===== RECORDS TO USE
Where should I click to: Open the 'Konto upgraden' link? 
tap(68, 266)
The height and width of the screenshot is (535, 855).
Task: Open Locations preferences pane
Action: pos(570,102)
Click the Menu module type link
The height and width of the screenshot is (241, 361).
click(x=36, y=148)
==========
▶ _PROBLEM_:
The data should be copied out in full, exactly as it reads.

▶ _SOLUTION_:
Where should I click to: Open the 'Konto upgraden' link? 
tap(68, 266)
The height and width of the screenshot is (535, 855).
Task: Open Locations preferences pane
Action: pos(570,102)
Click the Menu module type link
The height and width of the screenshot is (241, 361).
click(x=36, y=148)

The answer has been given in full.